European Leaders Propose Small Stimulus Package
I mentioned earlier that the “Big 4” leaders – of Germany, France, Italy and Spain – were meeting today in advance of a big EU summit next week. That meeting has adjourned, and the leaders announced they would push for a stimulus package of 130 billion euros. But even the initial reports of this shows less than meets the eye:
Mr. Hollande had presented a growth pact of about 1 percent of European gross domestic product, which is between 120 billion euros and 130 billion euros, he said. He had vowed during his campaign to alter a fiscal treaty to include growth measures, but this package seemed to suffice.

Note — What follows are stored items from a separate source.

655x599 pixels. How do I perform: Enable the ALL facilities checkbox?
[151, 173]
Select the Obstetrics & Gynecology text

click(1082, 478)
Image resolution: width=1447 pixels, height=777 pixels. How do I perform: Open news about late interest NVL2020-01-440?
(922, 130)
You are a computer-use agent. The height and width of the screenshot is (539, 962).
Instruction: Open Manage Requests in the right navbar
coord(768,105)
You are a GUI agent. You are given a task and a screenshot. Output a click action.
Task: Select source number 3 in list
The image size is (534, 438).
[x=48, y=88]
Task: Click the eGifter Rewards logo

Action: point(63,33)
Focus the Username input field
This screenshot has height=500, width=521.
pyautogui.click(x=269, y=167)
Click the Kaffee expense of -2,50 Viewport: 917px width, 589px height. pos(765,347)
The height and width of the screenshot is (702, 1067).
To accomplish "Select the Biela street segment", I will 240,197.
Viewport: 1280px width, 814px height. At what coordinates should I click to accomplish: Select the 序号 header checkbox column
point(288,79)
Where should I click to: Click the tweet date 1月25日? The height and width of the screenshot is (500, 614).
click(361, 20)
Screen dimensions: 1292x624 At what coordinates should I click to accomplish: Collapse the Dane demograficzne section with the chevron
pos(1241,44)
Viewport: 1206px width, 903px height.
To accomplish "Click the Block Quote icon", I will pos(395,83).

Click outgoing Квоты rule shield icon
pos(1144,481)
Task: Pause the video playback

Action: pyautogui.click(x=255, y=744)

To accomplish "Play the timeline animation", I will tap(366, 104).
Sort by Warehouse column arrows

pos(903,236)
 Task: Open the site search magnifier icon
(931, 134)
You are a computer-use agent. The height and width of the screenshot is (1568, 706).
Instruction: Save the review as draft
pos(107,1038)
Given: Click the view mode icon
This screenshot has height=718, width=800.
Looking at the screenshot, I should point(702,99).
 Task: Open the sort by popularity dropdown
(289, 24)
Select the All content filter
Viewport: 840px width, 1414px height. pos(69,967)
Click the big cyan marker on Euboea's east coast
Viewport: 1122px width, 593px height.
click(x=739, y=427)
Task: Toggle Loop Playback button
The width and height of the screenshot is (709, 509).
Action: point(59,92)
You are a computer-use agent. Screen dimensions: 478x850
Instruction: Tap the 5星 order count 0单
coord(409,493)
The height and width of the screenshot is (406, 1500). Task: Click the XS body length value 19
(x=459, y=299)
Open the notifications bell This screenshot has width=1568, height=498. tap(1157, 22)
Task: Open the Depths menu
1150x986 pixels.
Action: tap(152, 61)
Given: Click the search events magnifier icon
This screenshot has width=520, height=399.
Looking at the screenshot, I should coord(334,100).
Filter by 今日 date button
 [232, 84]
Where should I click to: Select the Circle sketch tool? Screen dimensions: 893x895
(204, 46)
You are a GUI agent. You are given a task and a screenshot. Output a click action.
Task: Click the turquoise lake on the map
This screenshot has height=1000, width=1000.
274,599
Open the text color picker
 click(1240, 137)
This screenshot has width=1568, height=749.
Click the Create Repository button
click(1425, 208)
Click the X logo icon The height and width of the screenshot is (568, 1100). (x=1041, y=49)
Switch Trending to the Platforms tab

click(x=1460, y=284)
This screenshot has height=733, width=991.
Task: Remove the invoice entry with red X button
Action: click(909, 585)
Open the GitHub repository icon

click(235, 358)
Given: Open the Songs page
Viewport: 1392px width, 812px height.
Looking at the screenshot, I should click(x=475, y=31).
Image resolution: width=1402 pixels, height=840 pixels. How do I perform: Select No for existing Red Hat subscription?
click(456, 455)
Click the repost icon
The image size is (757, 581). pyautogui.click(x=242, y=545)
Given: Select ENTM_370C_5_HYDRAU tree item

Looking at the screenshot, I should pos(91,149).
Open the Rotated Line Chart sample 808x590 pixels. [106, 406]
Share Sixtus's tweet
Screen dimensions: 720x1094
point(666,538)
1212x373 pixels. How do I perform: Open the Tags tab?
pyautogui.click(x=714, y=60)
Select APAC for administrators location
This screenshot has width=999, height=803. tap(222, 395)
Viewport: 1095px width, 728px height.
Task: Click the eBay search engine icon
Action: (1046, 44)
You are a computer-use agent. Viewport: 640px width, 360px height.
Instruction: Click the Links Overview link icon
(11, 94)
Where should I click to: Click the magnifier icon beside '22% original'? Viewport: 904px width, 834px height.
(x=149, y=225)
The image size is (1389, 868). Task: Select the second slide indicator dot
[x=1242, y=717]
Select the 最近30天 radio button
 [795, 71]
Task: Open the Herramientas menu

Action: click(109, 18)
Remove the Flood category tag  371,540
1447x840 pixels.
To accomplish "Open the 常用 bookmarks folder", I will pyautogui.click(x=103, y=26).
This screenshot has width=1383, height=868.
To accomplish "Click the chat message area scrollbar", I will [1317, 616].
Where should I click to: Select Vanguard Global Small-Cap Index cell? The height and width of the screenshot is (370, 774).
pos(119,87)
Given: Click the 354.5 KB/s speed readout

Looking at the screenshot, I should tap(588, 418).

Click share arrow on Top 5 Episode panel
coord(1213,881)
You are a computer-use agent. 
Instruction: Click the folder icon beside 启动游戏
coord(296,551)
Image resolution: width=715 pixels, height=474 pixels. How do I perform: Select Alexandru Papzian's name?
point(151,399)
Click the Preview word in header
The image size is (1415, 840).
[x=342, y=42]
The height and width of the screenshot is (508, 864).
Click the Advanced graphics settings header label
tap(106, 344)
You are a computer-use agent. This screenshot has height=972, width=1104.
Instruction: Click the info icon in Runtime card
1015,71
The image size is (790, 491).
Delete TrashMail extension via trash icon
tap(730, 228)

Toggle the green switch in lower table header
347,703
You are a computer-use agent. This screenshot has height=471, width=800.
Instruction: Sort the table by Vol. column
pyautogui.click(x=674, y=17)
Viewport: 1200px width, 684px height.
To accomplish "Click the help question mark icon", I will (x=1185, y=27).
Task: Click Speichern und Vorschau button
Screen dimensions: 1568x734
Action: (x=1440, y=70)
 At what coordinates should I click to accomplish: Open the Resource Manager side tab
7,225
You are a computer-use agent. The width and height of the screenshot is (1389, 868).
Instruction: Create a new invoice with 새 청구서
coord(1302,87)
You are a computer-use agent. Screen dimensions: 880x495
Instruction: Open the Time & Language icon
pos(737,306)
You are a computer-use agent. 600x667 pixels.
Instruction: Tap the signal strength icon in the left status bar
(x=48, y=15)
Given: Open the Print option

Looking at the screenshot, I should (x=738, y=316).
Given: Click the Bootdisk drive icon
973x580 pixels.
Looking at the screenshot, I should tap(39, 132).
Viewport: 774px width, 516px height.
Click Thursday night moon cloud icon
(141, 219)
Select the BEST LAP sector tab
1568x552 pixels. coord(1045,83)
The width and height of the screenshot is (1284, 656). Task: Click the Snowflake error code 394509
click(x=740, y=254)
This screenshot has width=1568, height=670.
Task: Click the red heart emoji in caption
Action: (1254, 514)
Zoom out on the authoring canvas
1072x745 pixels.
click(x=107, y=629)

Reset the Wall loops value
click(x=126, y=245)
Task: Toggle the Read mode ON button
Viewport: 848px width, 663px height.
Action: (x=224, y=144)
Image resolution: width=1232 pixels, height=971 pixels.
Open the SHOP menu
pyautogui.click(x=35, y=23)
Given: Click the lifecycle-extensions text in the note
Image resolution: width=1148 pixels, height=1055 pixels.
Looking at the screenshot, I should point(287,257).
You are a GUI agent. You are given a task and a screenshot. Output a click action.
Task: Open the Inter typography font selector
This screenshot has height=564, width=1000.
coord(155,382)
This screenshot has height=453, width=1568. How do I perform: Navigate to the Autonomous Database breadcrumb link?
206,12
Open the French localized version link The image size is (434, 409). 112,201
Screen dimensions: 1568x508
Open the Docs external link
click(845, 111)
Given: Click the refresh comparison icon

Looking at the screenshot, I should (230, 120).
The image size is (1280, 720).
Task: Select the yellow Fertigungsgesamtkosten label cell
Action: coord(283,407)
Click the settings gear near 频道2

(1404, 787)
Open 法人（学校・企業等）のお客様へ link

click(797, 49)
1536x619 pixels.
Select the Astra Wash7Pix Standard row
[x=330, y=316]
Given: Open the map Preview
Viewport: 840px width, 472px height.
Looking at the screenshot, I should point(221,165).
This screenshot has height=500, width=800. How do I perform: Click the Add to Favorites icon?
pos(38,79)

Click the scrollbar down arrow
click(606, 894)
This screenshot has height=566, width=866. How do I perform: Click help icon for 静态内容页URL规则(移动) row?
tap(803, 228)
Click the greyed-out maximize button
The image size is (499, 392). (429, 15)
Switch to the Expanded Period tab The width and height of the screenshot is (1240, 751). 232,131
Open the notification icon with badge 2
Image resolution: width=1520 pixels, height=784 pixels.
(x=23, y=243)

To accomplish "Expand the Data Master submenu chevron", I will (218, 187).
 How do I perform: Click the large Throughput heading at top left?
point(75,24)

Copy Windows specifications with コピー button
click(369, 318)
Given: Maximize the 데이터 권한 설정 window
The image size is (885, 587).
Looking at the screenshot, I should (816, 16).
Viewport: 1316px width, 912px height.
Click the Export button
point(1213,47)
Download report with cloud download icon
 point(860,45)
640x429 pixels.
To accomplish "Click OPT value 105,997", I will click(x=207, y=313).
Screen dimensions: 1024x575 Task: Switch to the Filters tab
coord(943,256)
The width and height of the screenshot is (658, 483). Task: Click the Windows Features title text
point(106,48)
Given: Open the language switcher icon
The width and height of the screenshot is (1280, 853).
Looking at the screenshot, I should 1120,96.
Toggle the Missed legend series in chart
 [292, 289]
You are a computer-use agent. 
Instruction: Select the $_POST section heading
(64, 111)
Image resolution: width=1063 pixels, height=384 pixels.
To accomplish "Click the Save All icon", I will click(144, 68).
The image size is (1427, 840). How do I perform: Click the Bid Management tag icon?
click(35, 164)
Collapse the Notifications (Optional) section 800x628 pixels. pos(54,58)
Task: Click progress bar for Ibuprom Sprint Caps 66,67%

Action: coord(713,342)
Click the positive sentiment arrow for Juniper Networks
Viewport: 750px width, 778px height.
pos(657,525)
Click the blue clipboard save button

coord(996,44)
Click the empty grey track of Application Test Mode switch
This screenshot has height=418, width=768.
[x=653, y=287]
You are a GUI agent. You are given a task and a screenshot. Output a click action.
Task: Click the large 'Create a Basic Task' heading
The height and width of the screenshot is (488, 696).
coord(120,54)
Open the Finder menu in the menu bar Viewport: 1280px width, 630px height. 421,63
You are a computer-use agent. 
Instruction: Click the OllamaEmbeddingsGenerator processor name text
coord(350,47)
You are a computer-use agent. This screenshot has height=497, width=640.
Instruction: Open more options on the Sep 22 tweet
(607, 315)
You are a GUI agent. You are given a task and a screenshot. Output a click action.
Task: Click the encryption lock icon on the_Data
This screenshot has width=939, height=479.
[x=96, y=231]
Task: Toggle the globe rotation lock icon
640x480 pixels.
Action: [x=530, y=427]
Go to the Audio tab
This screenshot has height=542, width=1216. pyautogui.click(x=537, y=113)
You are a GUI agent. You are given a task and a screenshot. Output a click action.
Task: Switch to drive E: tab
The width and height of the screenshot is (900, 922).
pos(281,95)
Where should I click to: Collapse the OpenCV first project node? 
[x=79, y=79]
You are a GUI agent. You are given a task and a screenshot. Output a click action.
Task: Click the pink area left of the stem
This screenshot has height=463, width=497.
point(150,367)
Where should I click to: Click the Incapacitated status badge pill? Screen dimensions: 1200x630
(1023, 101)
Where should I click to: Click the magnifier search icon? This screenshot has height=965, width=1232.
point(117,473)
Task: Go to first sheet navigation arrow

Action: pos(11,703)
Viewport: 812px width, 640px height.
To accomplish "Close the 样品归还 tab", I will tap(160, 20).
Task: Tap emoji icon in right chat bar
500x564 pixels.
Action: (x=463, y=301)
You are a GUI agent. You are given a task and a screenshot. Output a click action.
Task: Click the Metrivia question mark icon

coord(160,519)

In Rome, Ms. Merkel said that the four had agreed on such a growth pact. But there is little new money in the pact, which mostly redirects existing funds, though it also creates so-called “project bonds,” whereby the euro zone will provide credit to private companies for infrastructure projects and job-creation.
“We want a significant European growth package, that is worth about 1 percent of G.D.P., or 130 billion euros,” Mr. Monti said. “Growth can only have solid roots if there is fiscal discipline, but fiscal discipline can be maintained only if there is growth and job creation,” he said.
The big four would still need buy-in from the rest of the EU ministers to get this done. Agence France-Presse describes this as “up to” 130 billion euros, by the way. And even if this were new stimulus dollars, you’re talking about 1.4% of GDP, as Matthew Yglesias points out. That’s not really enough to make a big difference.
Nonetheless, this does represent some shift, from an austerity-only policy, to a mostly-austerity-and-a-bit-of-stimulus policy. Given the vociferous resistance to this among most Eurozone leaders, that’s significant. And I think the slippage in the German economy has something to do with that. But for a true shift to a policy that works, you would need to take out the big bazookas at the European Central Bank, to create the kind of size to counteract the austerity and put the Eurozone back on a growth path.
Meanwhile, the big four did not commit to eurobonds, which would reduce borrowing costs to the more struggling banks. French President Francois Hollande vowed to continue pushing for it. The big four also committed to a financial transaction tax, which if agreed to in Europe could spur changes over in the US. Banking and fiscal integration was also discussed, but there aren’t any definitive points of agreement on that.
Maybe now the focus will swing back to Greece, whose new government is getting off to an inauspicious start from the perspective of their creditors. They have vowed not to impose new layoffs in its public sector, making it more impossible to meet the budget targets required under the bailout. The new government claims to want a renegotiation, but their position is untenable. Even a renegotiation will not give them the space they need, given the disastrous state of the economy. The possibility of an exit is nowhere nearly out of the realm of possibility, and the attendant contagion that could result. That would require more than a stimulus package of 1% of GDP.